Esse encontro foi muito interessante e instigante, pois as perguntas eram várias e diversas. No entanto, as respostas eram tímidas e com pouca exatidão. Para minha surpresa, tudo se revelava como uma confirmação sobre a falta de informações sobre o país, já detectada quando não havíamos ainda lá chegado. Conforme relato da Helena, os documentos existentes eram poucos e estavam dispersos nas casas de algumas pessoas e em algumas repartições do Ministério da Educação. Portanto, iniciei o trabalho sem ter as tais respostas que procurava: percebi que isso seria uma dificuldade, mas ao mesmo tempo um desafio, pois a missão poderia ajudar a desencadear ou mesmo sensibilizar as pessoas sobre a necessidade de se obter e ou produzir informações sobre a história, a educação, a realidade econômica e social que pudesse subsidiar o planejamento das ações prioritárias para produção de uma política pública em educação de jovens e adultos.
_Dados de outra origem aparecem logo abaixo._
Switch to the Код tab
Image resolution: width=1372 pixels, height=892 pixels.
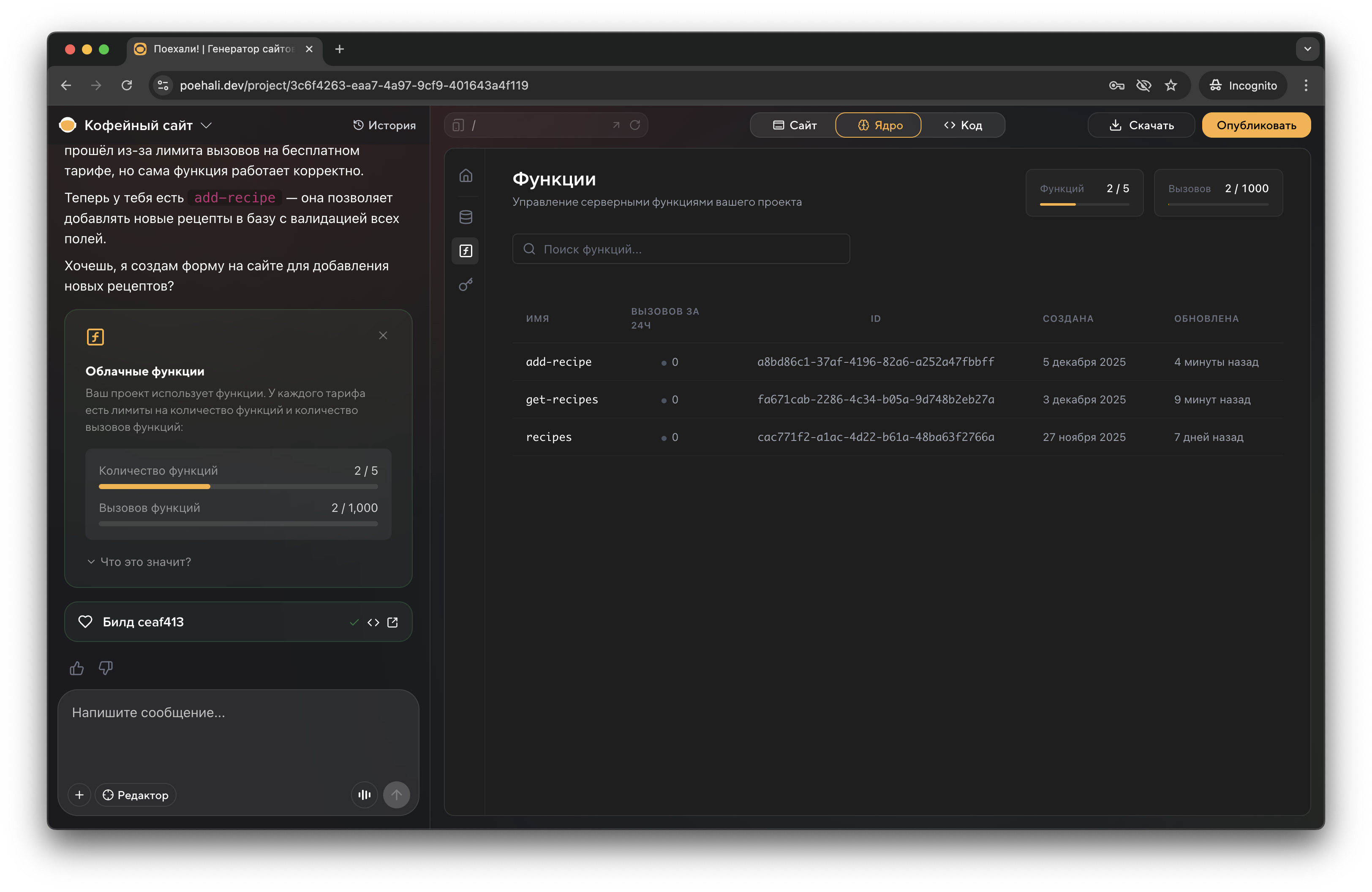pyautogui.click(x=963, y=125)
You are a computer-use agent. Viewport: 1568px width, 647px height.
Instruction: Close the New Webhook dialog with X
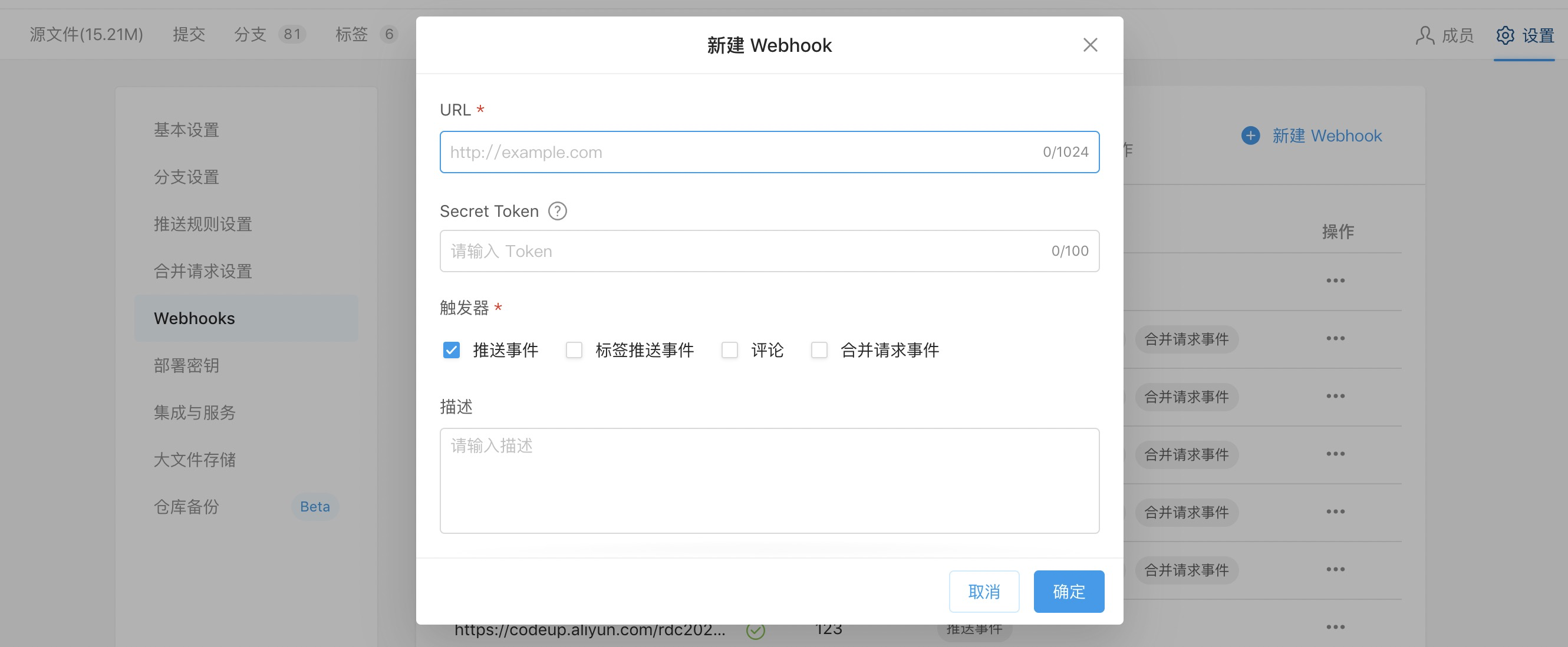click(1089, 45)
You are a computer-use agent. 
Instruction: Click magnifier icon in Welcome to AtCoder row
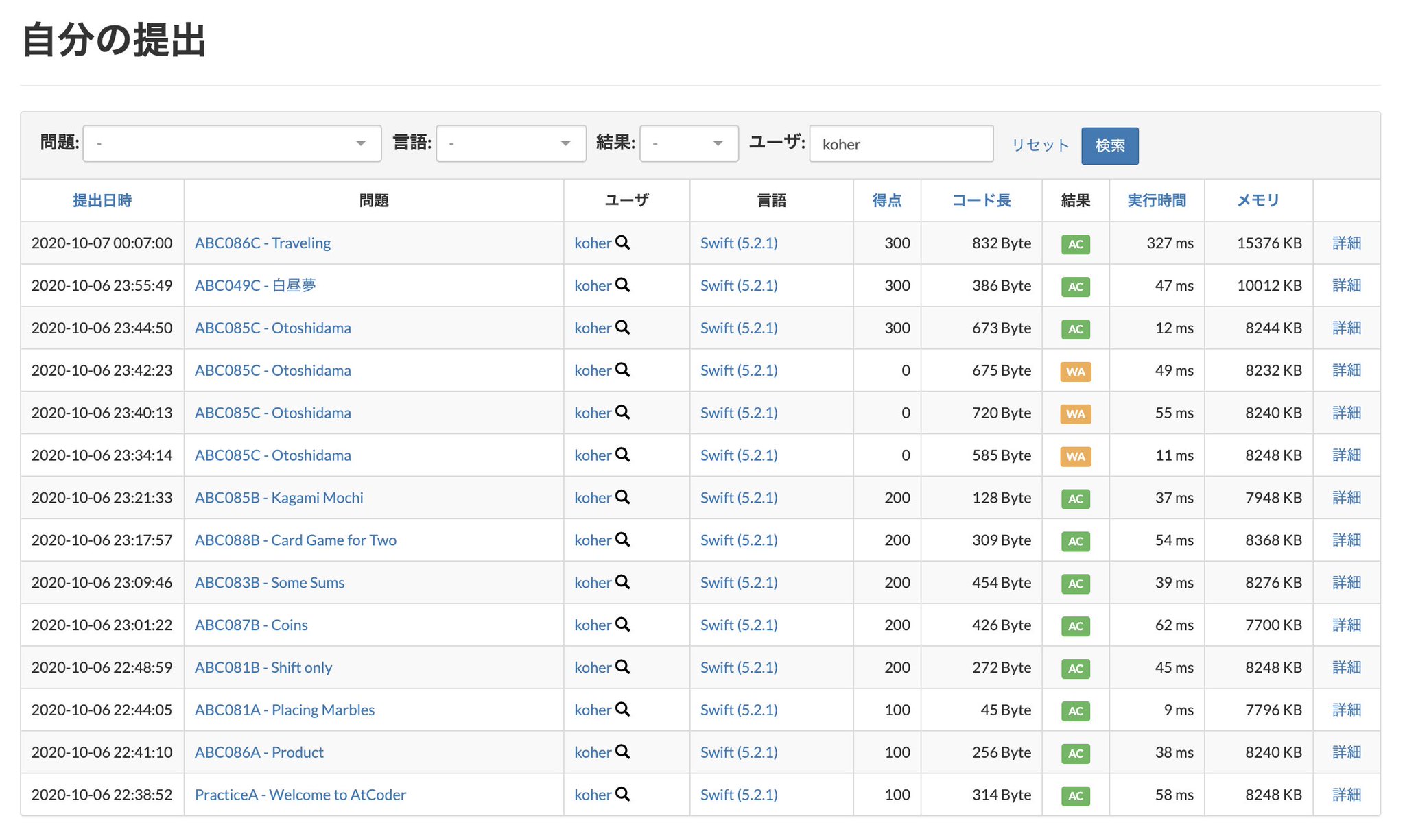pos(622,795)
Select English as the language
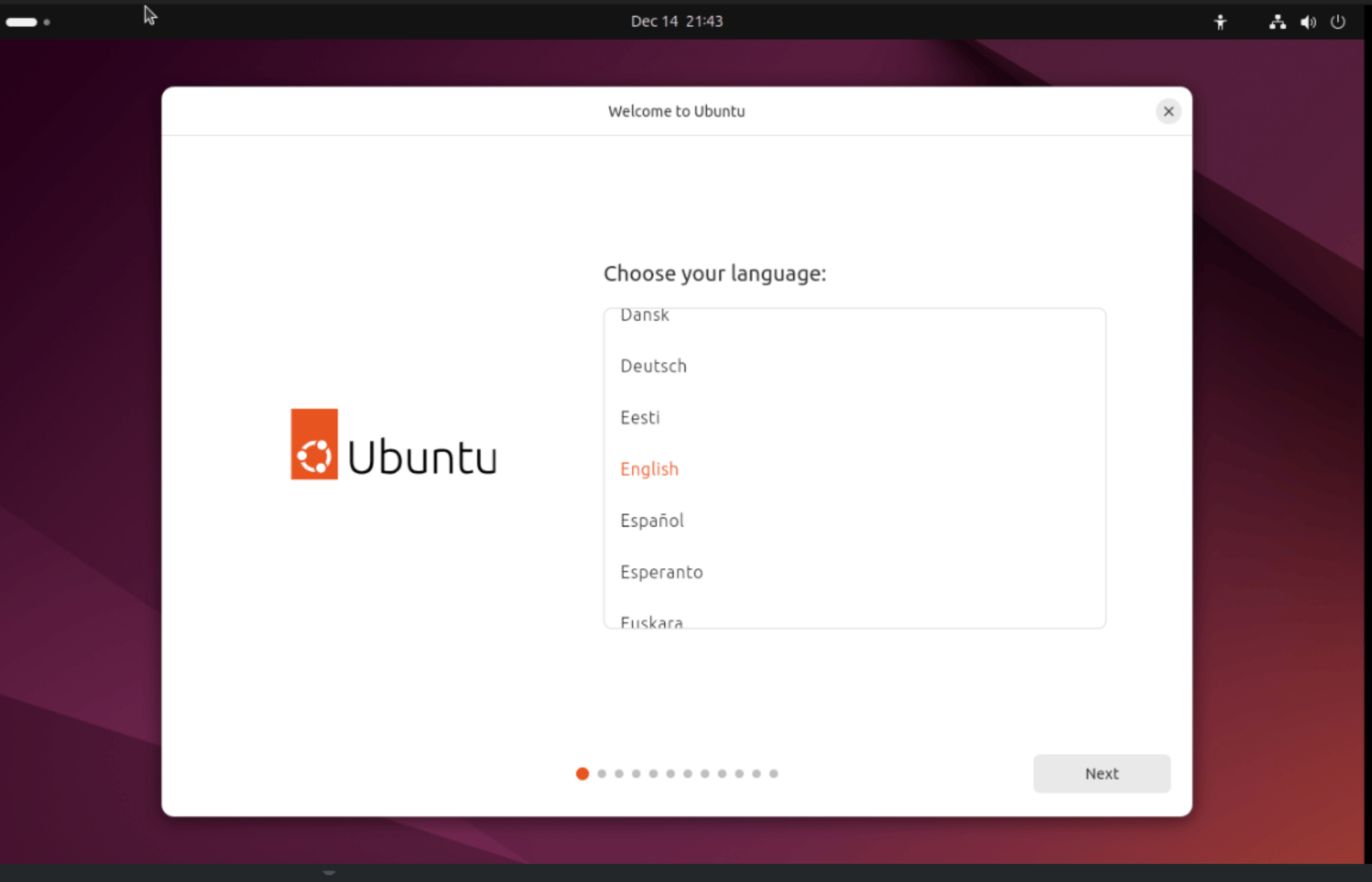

O princípio que embasou todo o trabalho desta e das outras missões foi construir com as pessoas o Projeto Político Pedagógico. A ideia inicial era levantar os conhecimentos prévios dos participantes sobre a história da EJA em STP; os fundamentos que norteiam o PPP; os objetivos e a função social do PPP; o papel e a atribuição de todos os envolvidos; a proposta de formação necessária e adequada à execução do Projeto; o perfil dos educandos, educadores e coordenadores pedagógicos; a localização geográfica das salas e a caracterização dos espaços físicos onde funcionam as aulas; as diretrizes curriculares; as concepções de alfabetização e de ensino e aprendizagem.
A metodologia foi inspirada nos princípios de dialogia de Paulo Freire. A proposta era possibilitar que os participantes apresentassem tudo o que sabiam, as experiências de vida e do trabalho que realizam com EJA. Depois, eram motivados a escrever o que haviam falado. Após essa primeira etapa, montávamos coletivamente um painel com todas as respostas produzidas, que posteriormente eram socializadas e debatidas. Isso foi realizado com todos os aspectos que havíamos pautado no início do processo formativo. Ao final das discussões de cada um desses aspectos, elaborávamos uma síntese.
Após a primeira missão, percebi que o trabalho estava no caminho certo, pois Helena Bonfim, que havia conversado comigo antes do início dos trabalhos, fez a seguinte avaliação: “Fiquei muito preocupada quando fui ao hotel encontrar com a professora brasileira, pois ela perguntava, perguntava e perguntava. Pensei que ela não sabia nada e que a formação não seria boa. Quando os encontros começaram, vi que ela não dava aula, que ela só fazia perguntas, mandava a gente responder no papel sulfite e depois discutia o que havíamos escrito. Agora vejo nas paredes todos esses cartazes e percebo que ela estava certa e que soube extrair de nós muitas coisas sobre a nossa história, nosso trabalho com os adultos, que não estavam escritos em nenhum documento ou livro”.
*Professora da Faculdade de Educação da Universidade de São Paulo (USP).